* _REQUIRED ACTION_
Below is a listing with pictures in it; transcribe exactly the lines from the one that has "Open the Sitio remoto path dropdown" through the one that has "Click the TrueUSD", and omit those pictures.

* _SOURCE MATERIAL_
---+---
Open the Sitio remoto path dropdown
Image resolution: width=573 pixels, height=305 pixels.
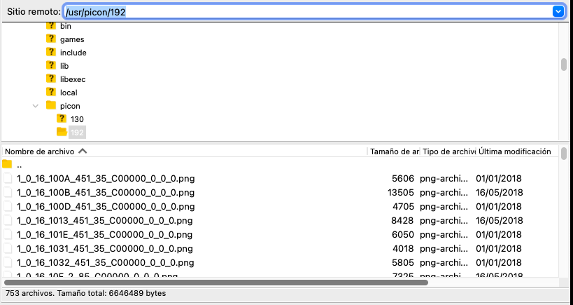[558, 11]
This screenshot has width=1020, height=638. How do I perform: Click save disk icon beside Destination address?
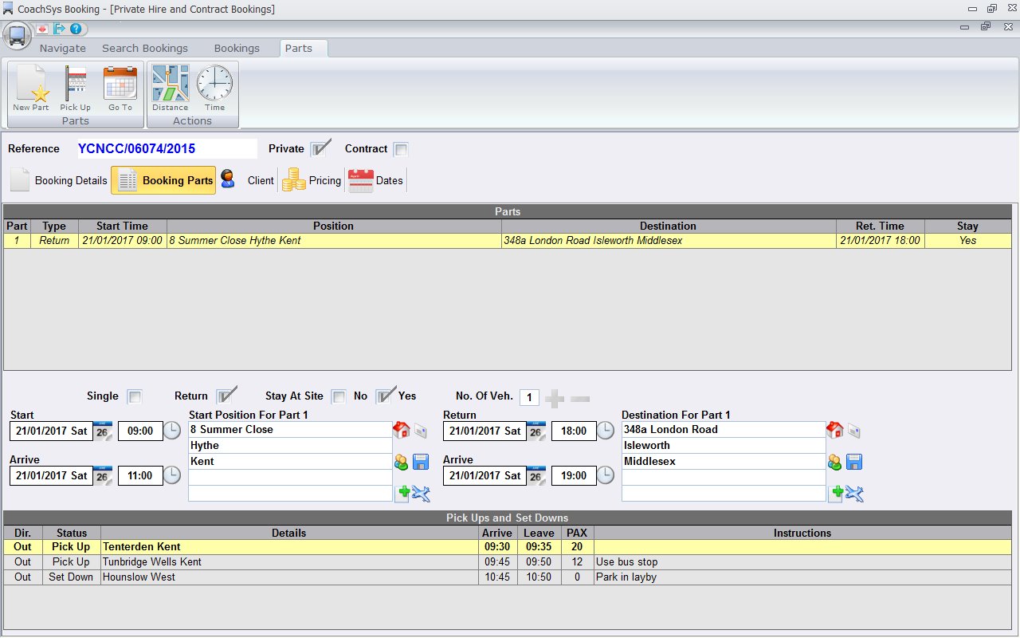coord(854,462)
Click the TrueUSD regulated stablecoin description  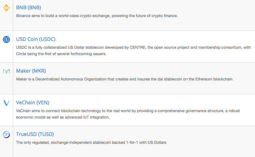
---+---
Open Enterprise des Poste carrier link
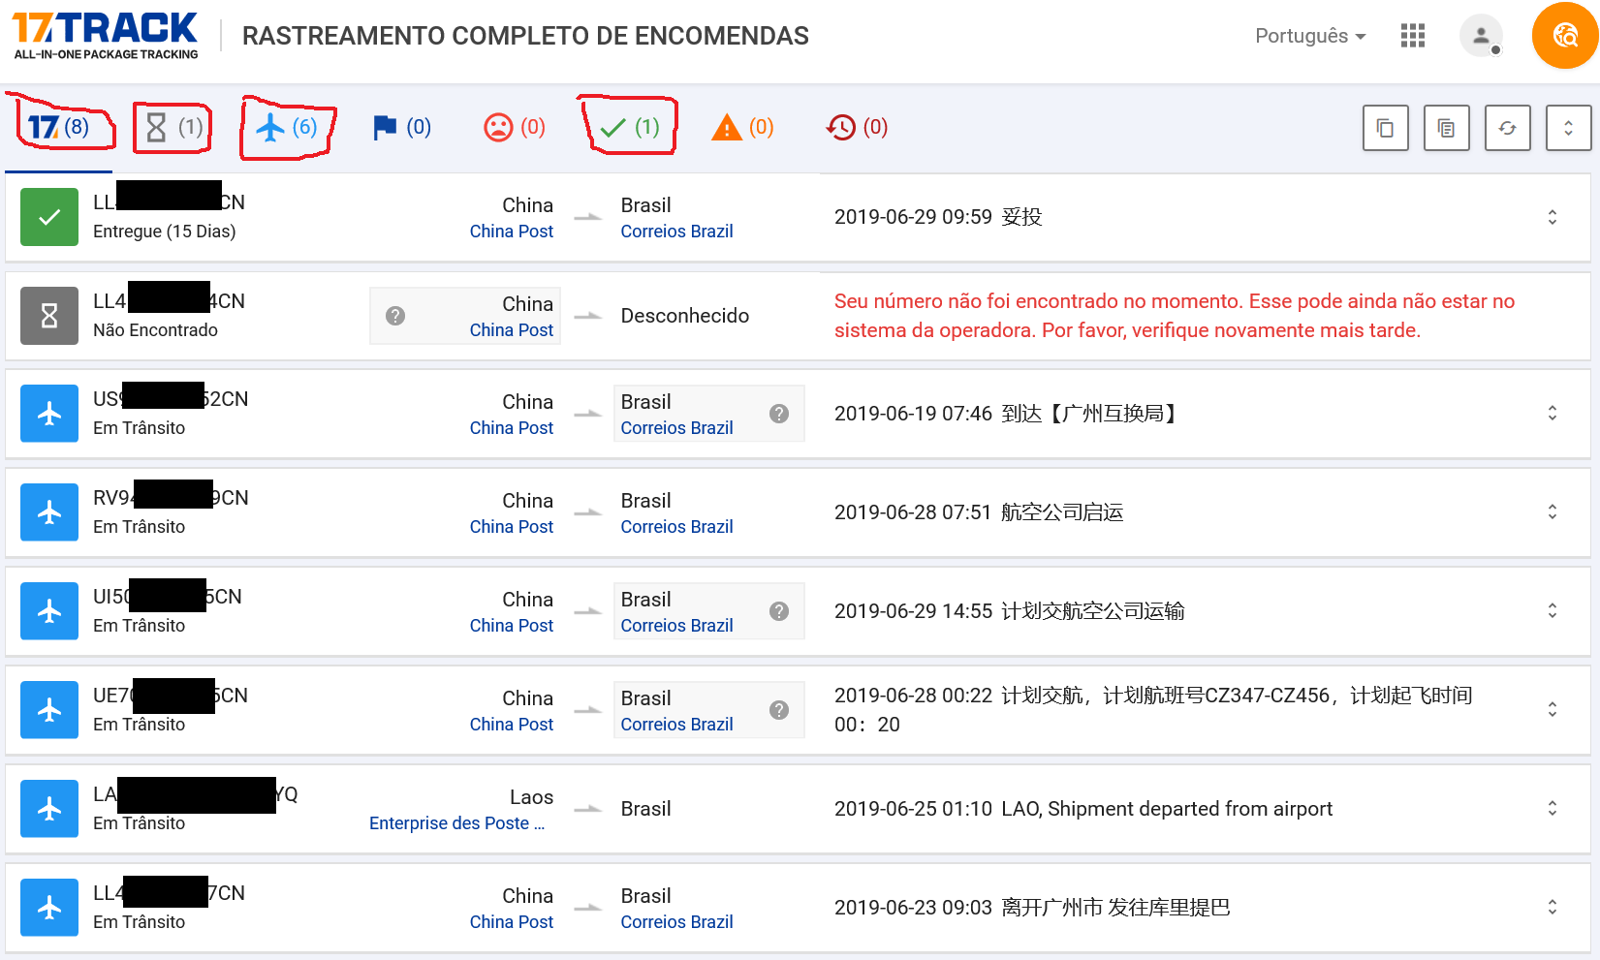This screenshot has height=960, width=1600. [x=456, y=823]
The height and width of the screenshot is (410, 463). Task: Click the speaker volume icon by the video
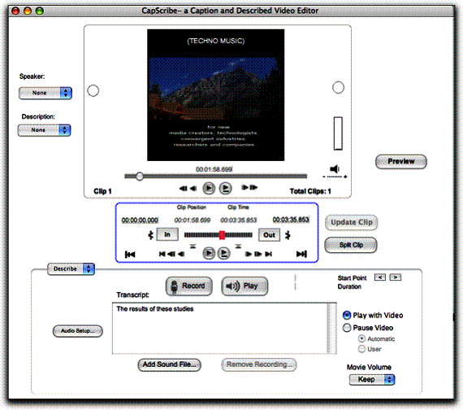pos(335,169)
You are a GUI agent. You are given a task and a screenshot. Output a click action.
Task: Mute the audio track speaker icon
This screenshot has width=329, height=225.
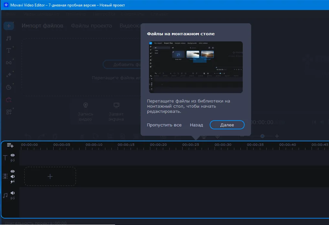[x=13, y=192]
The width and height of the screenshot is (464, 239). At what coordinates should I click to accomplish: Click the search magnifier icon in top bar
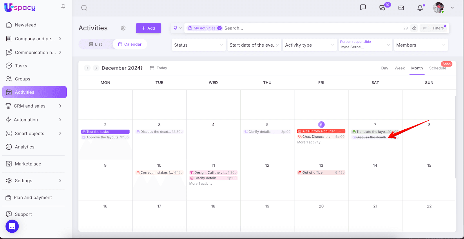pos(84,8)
---+---
* _EXPECTED ANSWER_
Open the Sitio remoto path dropdown
Image resolution: width=573 pixels, height=305 pixels.
[558, 11]
This screenshot has width=1020, height=638. How do I perform: Click save disk icon beside Destination address?
coord(854,462)
Click the TrueUSD regulated stablecoin description  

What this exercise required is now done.